[Pixel coordinate grounding data]
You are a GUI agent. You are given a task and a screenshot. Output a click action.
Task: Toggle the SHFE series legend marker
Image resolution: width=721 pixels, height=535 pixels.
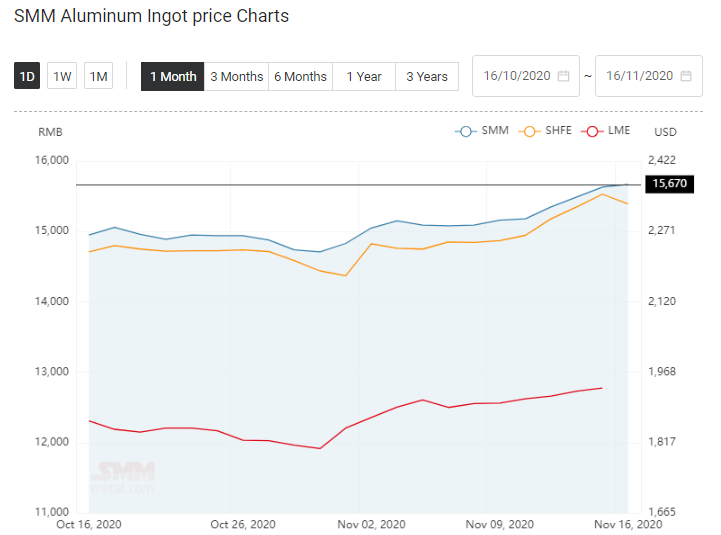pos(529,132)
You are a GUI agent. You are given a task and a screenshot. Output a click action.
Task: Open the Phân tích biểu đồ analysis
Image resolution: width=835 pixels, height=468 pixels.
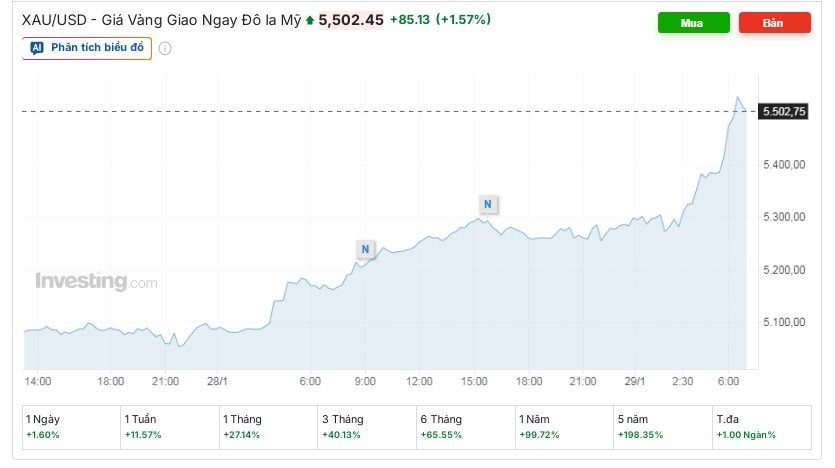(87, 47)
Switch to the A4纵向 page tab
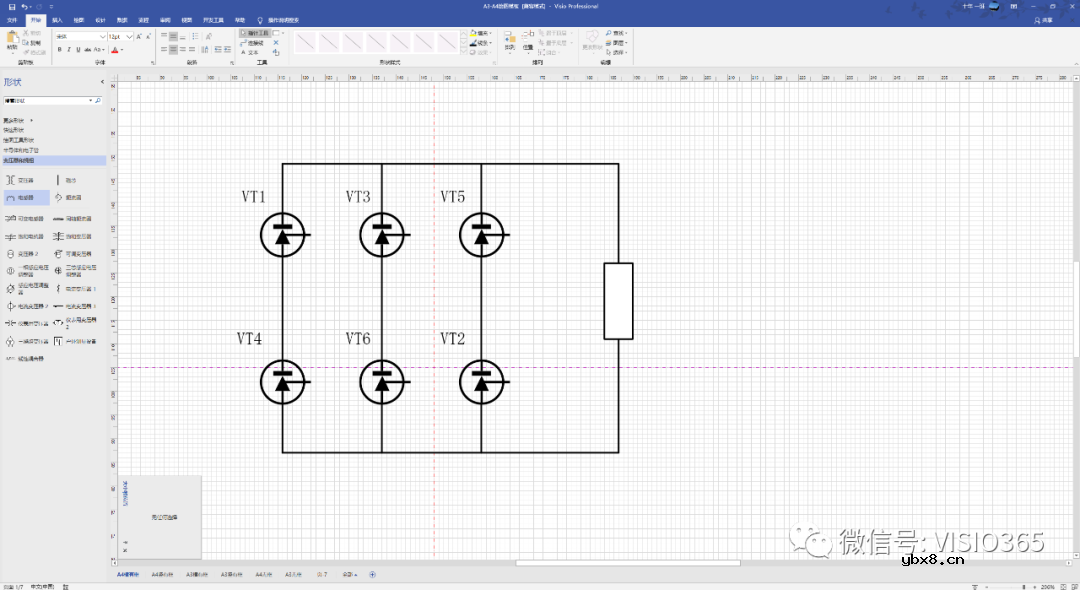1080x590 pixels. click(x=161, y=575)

**WORK ORDER**
Copy out the records exactly; the pictures stay behind.

**COMPLETED TASK**
You are a GUI agent. You are given a task and a screenshot. Output a click action.
Task: Toggle the SHFE series legend marker
Image resolution: width=721 pixels, height=535 pixels.
pos(529,132)
You are a GUI agent. You are given a task and a screenshot. Output a click action.
Task: Open the Phân tích biểu đồ analysis
Image resolution: width=835 pixels, height=468 pixels.
(87, 47)
Switch to the A4纵向 page tab
1080x590 pixels. click(x=161, y=575)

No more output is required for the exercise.